OCBC kept its base price for Brent at around $100/bbl until the middle of the year, after which it started to slowly lower it in the second half of 2026. However, it made it clear that this base price expects no further price increases, which seems more and more unlikely.
Trump's Iran Signals: Negotiation and Escalation at the Same Time
Trump's upbeat remarks about negotiations were given little weight by markets on Monday, and for good reason. Speaking on Air Force One, Trump stated that negotiations were doing "extremely well" and that "a deal with Iran could be soon," characterizing Iran's new leadership as "very reasonable." Over the weekend, Iran permitted 20 oil tankers flying the Pakistani flag to cross the Strait, which Trump described as a surrender to the United States.
On the same weekend, comments came out that went the other way. The Wall Street Journal said that Washington is thinking about using armed force to get almost 1,000 pounds of uranium from Iran. This would be very difficult to plan and would be very controversial publicly. Reports say that the Pentagon is getting ready for weeks of operations on the ground in Iran. The 31st Marine Expeditionary Unit is already there. Tehran promised to destroy any U.S. troops that tried to invade from the ground and said that Washington was planning just that behind the scenes.
Iranian assaults on a Saudi air base over the weekend resulted in at least 12 injuries to American soldiers. The markets no longer view Trump's fourth extension of the Strait of Hormuz deadline, which was extended to April 6, as a legitimate de-escalation signal.
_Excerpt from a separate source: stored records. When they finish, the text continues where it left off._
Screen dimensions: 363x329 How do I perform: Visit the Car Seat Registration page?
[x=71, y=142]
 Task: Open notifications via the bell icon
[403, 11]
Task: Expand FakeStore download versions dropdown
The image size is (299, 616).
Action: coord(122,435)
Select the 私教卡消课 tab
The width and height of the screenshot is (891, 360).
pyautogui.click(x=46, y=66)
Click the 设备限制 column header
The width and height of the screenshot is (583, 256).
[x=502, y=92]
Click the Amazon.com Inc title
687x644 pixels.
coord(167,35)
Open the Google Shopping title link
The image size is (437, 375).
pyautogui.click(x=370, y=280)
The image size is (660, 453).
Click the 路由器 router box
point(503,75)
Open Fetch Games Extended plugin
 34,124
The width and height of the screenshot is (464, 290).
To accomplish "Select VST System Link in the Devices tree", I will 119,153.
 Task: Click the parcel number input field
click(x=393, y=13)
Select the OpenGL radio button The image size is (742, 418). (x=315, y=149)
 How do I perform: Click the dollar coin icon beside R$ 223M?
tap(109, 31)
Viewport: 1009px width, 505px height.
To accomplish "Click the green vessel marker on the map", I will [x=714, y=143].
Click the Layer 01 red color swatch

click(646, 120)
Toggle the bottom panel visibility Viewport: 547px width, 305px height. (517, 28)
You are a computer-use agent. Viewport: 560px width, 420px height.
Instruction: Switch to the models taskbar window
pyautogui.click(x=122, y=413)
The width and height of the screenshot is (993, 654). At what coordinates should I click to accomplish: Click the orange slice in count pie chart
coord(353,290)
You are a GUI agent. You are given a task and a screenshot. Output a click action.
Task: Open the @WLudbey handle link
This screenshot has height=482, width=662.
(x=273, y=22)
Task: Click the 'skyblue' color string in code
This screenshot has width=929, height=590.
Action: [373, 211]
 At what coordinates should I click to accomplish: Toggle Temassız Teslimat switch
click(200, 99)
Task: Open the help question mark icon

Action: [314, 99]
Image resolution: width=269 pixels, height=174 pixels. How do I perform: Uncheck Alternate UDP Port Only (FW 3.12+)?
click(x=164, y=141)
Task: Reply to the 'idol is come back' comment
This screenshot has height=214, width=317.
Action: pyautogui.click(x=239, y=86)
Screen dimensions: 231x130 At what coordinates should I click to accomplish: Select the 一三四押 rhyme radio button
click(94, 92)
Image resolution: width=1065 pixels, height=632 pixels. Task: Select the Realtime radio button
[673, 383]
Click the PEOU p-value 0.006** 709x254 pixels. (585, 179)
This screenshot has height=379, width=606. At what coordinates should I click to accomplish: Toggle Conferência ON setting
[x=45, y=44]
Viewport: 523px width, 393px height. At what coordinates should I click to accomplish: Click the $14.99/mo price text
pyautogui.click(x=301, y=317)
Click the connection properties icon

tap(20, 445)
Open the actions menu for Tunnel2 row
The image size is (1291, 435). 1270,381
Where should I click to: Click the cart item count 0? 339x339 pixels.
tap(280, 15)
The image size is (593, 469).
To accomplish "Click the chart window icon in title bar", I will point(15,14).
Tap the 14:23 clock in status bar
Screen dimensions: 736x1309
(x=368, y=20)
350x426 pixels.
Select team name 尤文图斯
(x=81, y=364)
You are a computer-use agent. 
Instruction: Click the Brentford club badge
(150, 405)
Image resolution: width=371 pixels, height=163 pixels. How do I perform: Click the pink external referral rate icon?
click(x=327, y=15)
"Markets remain very much on edge about the Middle East, and the consensus view is still that the conflict is set to escalate," Vital Knowledge analysts told clients.
Macro Overhang: NFP Friday and the Fed's Impossible Position
Beyond geopolitics, two U.S. data releases this week will assess the extent to which the economic harm caused by the Iran War has affected the home economy. Wednesday's ISM manufacturing report is anticipated to demonstrate ongoing growth, albeit more slowly. The most important event is Friday's nonfarm payrolls; experts predict 56,000 new jobs in March, a small recovery from February's 92,000 fall.
The Fed's predicament is becoming worse. Rate-hike expectations are rising due to energy-driven inflation; a declining labor market would support cuts. "The market should be prepared for Fed tightening this year in reaction to the energy shock after Friday's NFP announcement, according to ING strategists. "Any surprise weakness could hit the dollar."
Significant cross-asset ramifications result from any scenario, and oil's position over $110 guarantees that the inflation side of the equation will continue to dominate until the Hormuz problem is resolved.
Now that Brent is above $115 and there is a second supply bottleneck, Goldman's bad scenario of prices going above the record set in 2008 is not just a tail risk; it's a situation with a clear path. The April 6 Hormuz deadline, the NFP print, and any political movement between Washington and Tehran that can be checked will determine the direction of crude oil until the middle of the month. The structural bid in energy stays the same until at least one goes in a positive direction.